2005-04-11

purelisp: introduction

Some time ago (I just re-checked and... Good Lord it was in October of 2003, time moves fast indeed) I wrote simple LISP interpreter (purelisp) in Java. This, otherwise seemingly pointless activity could be justified as an exercise in SableCC usage.

SableCC

SableCC is a nice compiler building toolkit with pretty standard (by nowaday standards) set of features: on input it takes a description of the language, and produces Java classes with lexer and skeleton parser. Language is defined by a grammar and terminals are defined by regular expressions. Our simple version of LISP uses lisp.grammar as the definition, note that larger fraction of language definition is a table indicating what unicode characters are "letters" in the sense of being acceptable as part of an identifier.

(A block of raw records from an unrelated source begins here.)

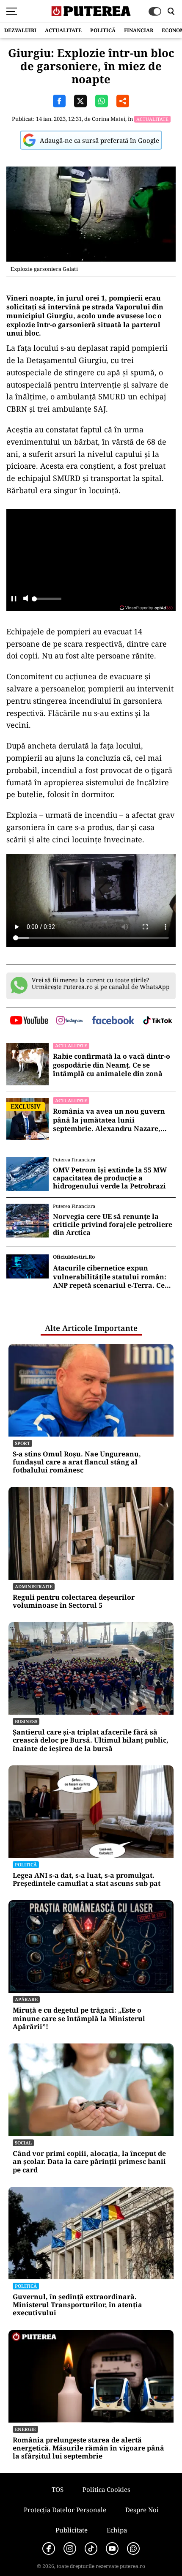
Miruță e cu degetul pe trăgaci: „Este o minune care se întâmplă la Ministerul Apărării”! (79, 2018)
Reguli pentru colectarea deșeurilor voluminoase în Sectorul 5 (74, 1601)
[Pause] (13, 599)
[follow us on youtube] (29, 1021)
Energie (25, 2429)
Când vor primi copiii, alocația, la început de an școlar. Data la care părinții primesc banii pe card (89, 2162)
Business (26, 1721)
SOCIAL (23, 2142)
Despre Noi (142, 2509)
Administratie (33, 1586)
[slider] (46, 601)
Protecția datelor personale (65, 2509)
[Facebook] (48, 2548)
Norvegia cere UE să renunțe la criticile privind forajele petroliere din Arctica (112, 1225)
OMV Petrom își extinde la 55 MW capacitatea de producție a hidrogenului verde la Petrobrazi (110, 1178)
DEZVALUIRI (20, 30)
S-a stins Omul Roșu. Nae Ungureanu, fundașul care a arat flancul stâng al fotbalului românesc (77, 1462)
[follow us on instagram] (69, 1021)
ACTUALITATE (63, 30)
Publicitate (71, 2530)
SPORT (22, 1443)
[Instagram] (69, 2548)
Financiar (138, 30)
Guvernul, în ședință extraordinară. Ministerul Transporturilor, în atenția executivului (77, 2305)
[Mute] (25, 599)
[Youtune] (112, 2548)
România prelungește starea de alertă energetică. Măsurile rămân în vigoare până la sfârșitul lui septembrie (88, 2448)
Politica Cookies (106, 2489)
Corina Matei (108, 119)
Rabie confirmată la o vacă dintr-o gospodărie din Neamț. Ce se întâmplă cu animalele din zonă (111, 1065)
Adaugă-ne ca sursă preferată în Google (99, 140)
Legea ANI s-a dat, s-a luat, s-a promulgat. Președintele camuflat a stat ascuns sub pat (86, 1879)
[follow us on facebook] (113, 1021)
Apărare (26, 1999)
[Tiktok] (91, 2548)
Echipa (117, 2530)
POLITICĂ (103, 30)
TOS (57, 2489)
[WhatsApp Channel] (133, 2548)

From language definition SableCC generates:

  • Java classes corresponding to tokens of the grammar.
  • Lexer class that transforms input stream into sequence of tokens (optionally omitting some tokens, e.g., white-spaces).
  • Parser class that constructs typed AST (abstract syntax tree) from the sequence of tokens.
  • Set of tree-walker base classes. Tree-walkers traverse tree in specific order, calling certain methods of tree node object when entering and leaving it. This is called "visitor pattern" by the people in dire need of names.
The only thing left to do to finish simple interpreter is to subclass suitable tree-walker with the class that interprets program while traversing its AST. LISP program (as LISP fans will never cease to remind us) is but a LISP data, hence, natural choice for our interpreter is to build LISP object as a result of tree traversal. And building such an object is indeed simple: local.purelisp.eval.TreeBuilder.

purelisp introduction

Computational universe of purelisp consists of objects, partitioned into disjoint types. Objects can be evaluated. Evaluation takes as input an object to be evaluated and auxiliary object of type environment that affects evaluation. Result of evaluation is an object again. This can be the same object that is being evaluated, some already existing object, or new object. Ultimately, evaluation can result in error, and no result is produced in this case. Rules of evaluation for some objects are hard-wired into interpreter. For other objects, evaluation is multi-step process defined in terms of some actions performed on other objects.

In particular, one important type of objects, viz. cons cells have evaluation defined in terms of application of an object to a sequence of objects (referred to as arguments of application). Rules of application are again type-dependent: hard-wired into interpreter (e.g. for built-in functions), or defined through combination of evaluation and application.

Evaluation and application are fundamental mutually-recursive operations on top of which computation is implemented in LISP.

LISP program is actually nothing more than description of object according to some standard syntax. LISP interpreter reads this description, build corresponding objects and evaluates it in some "current" environment.